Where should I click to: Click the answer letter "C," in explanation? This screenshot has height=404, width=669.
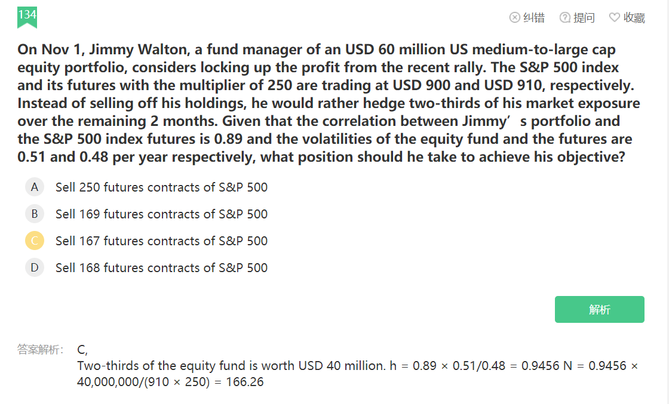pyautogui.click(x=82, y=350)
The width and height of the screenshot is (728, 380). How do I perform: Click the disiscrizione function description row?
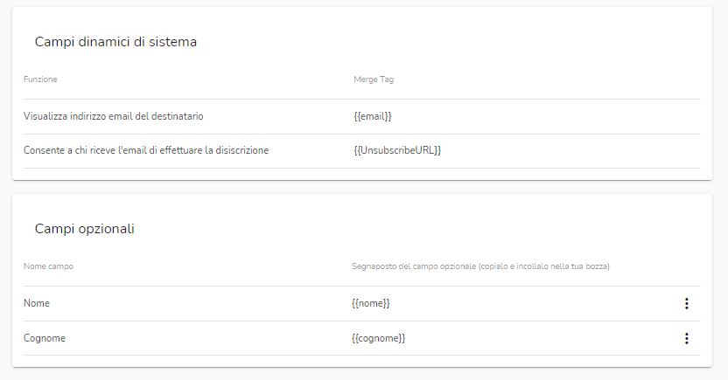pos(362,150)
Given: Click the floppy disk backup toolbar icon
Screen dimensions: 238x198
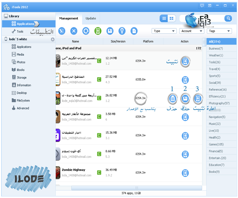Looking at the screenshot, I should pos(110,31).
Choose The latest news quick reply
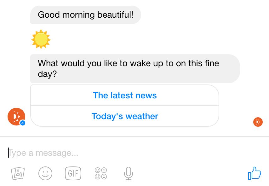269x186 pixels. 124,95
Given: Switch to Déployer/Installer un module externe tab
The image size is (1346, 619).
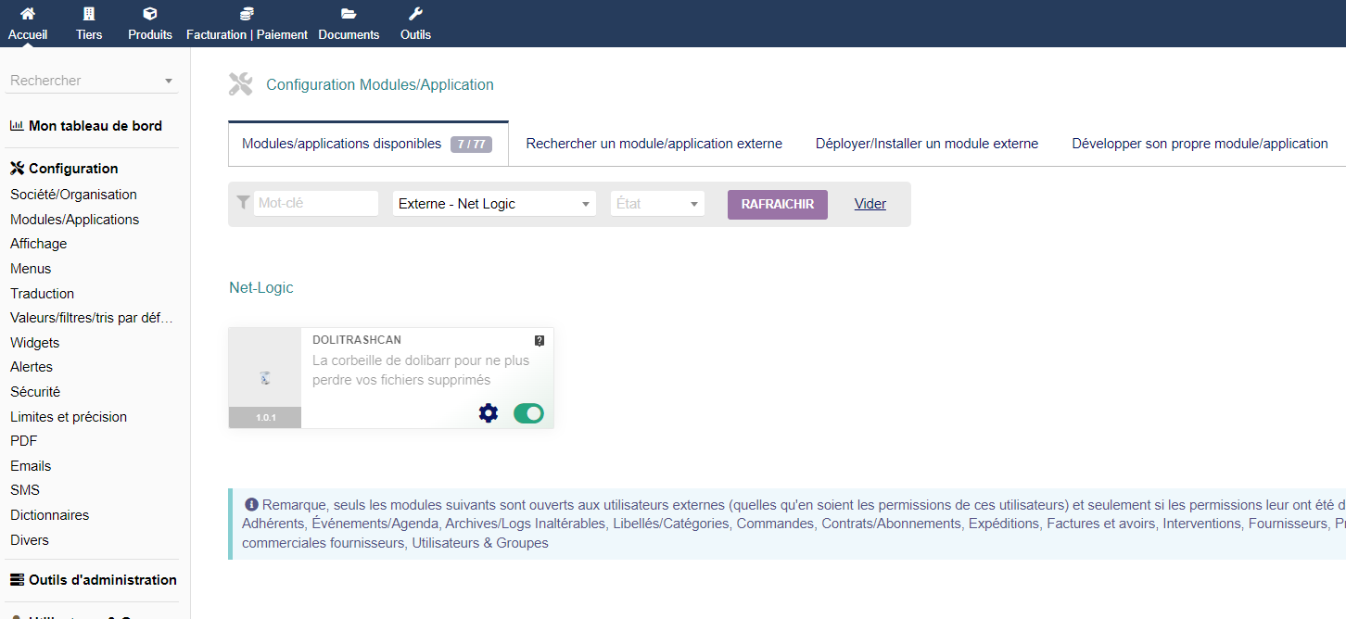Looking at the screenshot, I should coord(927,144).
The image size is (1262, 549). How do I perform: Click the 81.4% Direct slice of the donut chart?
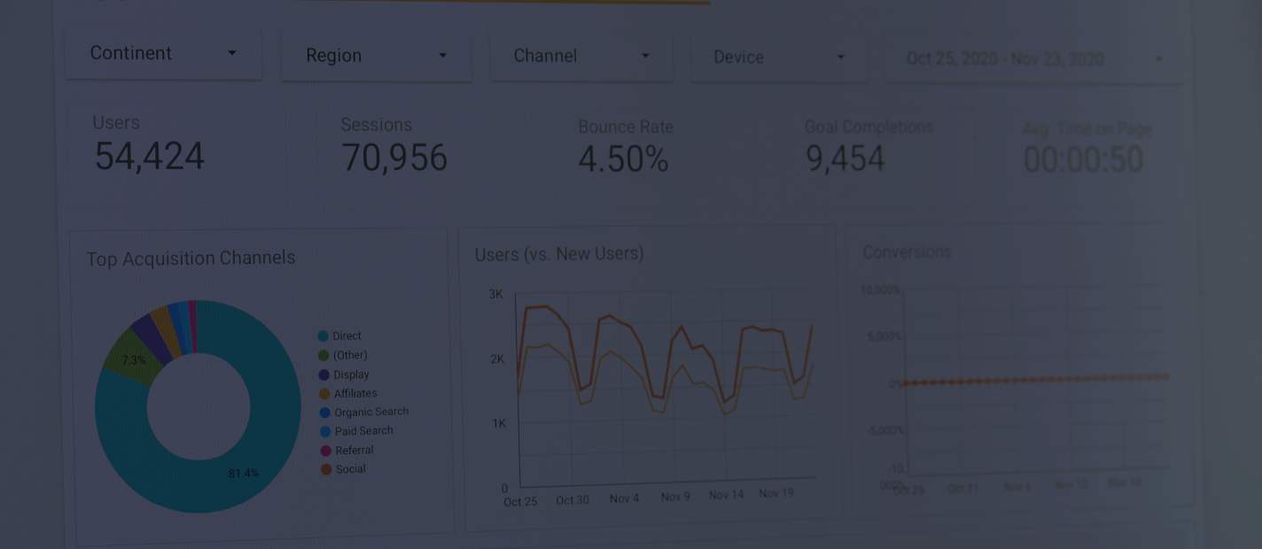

Task
Omit the pictures, then extract verbatim only those lines that fall between the line containing "Choose The latest news quick reply" and the final line of the records above, both included.

Answer to the exercise
Choose The latest news quick reply
269x186 pixels. 124,95
Given: Switch to Déployer/Installer un module externe tab
The image size is (1346, 619).
Looking at the screenshot, I should coord(927,144).
The image size is (1262, 549). How do I perform: Click the 81.4% Direct slice of the donut chart?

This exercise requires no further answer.